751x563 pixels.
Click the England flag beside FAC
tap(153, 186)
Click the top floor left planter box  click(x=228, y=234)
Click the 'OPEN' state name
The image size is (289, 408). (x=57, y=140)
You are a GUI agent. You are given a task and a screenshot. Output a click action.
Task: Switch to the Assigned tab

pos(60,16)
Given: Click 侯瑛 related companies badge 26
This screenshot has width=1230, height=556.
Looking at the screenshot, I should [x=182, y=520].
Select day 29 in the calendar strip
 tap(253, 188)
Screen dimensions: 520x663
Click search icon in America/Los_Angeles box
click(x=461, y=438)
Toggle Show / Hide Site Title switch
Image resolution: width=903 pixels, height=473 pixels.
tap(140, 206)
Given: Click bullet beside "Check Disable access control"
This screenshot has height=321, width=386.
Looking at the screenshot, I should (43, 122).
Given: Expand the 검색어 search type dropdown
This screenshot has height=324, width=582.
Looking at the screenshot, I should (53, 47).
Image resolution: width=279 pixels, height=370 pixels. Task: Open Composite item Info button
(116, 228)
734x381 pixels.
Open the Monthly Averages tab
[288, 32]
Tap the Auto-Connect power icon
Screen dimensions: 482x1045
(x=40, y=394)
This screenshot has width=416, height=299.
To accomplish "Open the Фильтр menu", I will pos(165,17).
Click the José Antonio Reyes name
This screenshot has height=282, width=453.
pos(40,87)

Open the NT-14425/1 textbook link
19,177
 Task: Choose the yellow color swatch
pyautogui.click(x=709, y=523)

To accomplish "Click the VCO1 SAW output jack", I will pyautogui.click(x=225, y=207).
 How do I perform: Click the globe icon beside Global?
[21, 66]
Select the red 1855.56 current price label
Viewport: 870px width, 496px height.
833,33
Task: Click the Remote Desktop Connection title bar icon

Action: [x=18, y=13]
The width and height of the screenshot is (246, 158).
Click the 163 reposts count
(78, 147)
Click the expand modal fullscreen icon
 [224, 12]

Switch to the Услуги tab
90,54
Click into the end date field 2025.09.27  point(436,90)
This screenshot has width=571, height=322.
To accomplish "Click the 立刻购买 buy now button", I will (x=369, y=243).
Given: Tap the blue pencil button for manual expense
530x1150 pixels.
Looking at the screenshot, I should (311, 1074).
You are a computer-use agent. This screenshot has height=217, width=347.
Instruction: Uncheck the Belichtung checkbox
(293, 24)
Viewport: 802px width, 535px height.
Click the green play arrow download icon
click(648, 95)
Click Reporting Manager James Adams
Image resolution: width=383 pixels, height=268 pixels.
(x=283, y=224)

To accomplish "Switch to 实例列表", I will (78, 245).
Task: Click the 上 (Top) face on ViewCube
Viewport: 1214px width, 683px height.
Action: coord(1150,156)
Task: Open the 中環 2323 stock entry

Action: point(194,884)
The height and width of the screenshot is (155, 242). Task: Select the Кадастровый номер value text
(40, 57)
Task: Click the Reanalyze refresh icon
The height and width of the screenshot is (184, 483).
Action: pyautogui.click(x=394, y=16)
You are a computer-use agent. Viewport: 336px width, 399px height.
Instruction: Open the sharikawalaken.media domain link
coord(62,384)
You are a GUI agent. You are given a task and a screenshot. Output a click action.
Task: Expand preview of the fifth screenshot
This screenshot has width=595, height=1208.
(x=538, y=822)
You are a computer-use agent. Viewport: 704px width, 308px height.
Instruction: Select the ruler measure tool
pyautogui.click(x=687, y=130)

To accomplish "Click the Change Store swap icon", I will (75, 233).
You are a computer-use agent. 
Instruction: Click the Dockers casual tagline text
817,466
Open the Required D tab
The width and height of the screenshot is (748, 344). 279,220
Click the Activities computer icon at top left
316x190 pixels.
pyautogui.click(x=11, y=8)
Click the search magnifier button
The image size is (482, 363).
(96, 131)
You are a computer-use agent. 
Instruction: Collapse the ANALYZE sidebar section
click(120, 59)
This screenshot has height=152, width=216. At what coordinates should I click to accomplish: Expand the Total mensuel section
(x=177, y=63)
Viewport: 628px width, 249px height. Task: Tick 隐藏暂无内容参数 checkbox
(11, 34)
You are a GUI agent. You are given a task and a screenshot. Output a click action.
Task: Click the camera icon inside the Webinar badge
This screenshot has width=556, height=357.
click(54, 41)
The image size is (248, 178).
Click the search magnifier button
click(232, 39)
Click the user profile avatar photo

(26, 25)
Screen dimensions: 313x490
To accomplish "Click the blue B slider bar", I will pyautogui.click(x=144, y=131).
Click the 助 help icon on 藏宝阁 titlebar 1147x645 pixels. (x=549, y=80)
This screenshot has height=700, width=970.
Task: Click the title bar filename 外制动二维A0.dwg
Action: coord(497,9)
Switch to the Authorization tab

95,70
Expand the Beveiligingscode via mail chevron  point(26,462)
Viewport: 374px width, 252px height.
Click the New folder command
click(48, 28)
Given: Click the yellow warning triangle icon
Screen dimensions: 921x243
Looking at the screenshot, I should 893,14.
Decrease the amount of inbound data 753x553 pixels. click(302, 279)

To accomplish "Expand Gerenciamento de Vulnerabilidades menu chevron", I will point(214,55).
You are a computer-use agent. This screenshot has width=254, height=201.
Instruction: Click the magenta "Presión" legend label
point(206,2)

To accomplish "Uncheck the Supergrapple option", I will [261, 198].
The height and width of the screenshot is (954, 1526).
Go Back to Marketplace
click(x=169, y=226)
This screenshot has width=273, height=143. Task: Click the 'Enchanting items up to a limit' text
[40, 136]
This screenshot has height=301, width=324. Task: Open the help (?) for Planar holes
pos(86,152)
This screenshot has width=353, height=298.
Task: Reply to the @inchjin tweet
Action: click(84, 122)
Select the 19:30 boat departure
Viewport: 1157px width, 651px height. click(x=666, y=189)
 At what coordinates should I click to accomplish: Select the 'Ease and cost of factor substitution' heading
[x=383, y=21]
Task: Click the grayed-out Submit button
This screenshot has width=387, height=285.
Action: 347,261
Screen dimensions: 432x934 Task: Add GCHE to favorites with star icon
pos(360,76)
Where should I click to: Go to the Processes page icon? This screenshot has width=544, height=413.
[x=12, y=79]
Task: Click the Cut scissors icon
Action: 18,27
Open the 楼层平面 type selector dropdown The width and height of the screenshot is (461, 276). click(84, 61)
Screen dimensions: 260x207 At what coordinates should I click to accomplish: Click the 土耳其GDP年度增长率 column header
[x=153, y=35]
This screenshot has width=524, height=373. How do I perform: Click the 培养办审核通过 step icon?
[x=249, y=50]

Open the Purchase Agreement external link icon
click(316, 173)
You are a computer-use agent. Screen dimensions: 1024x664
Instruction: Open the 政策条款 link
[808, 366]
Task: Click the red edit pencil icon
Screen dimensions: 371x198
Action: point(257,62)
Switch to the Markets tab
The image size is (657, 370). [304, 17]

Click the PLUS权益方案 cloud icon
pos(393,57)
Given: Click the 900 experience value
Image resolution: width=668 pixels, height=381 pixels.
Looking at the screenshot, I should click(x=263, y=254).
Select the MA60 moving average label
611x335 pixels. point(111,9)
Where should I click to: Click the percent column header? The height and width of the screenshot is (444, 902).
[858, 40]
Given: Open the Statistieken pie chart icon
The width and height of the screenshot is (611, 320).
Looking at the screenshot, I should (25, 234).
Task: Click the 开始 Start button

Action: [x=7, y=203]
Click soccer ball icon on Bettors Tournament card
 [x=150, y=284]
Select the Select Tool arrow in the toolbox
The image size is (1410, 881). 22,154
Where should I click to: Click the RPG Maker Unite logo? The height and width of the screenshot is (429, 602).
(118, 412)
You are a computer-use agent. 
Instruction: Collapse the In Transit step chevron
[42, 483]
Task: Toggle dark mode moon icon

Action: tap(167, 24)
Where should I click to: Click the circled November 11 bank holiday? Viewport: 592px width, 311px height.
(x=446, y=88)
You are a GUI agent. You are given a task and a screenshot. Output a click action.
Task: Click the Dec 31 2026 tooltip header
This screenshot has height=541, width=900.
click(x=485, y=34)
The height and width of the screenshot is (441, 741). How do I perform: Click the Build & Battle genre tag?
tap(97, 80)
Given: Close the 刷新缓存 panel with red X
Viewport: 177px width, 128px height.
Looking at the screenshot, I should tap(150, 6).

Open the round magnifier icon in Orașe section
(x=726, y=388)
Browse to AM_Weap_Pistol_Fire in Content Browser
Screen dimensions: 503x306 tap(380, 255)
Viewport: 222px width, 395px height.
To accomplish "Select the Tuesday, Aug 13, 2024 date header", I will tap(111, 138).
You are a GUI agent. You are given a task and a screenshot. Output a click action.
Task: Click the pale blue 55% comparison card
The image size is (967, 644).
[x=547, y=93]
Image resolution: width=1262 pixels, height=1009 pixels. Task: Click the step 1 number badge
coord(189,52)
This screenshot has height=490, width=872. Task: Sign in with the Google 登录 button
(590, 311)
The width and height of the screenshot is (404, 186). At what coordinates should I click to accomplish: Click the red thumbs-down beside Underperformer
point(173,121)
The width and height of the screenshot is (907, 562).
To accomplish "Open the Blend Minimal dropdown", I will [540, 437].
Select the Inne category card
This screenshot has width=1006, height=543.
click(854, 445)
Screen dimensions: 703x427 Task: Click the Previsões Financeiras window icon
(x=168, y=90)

***

### WHAT YOU SHOULD DO
Pull out all lines from the listing that contain the string "dropdown".

### TASK RESULT
Given: Expand the 검색어 search type dropdown
Open the 楼层平面 type selector dropdown The width and height of the screenshot is (461, 276). click(84, 61)
To accomplish "Open the Blend Minimal dropdown", I will [540, 437].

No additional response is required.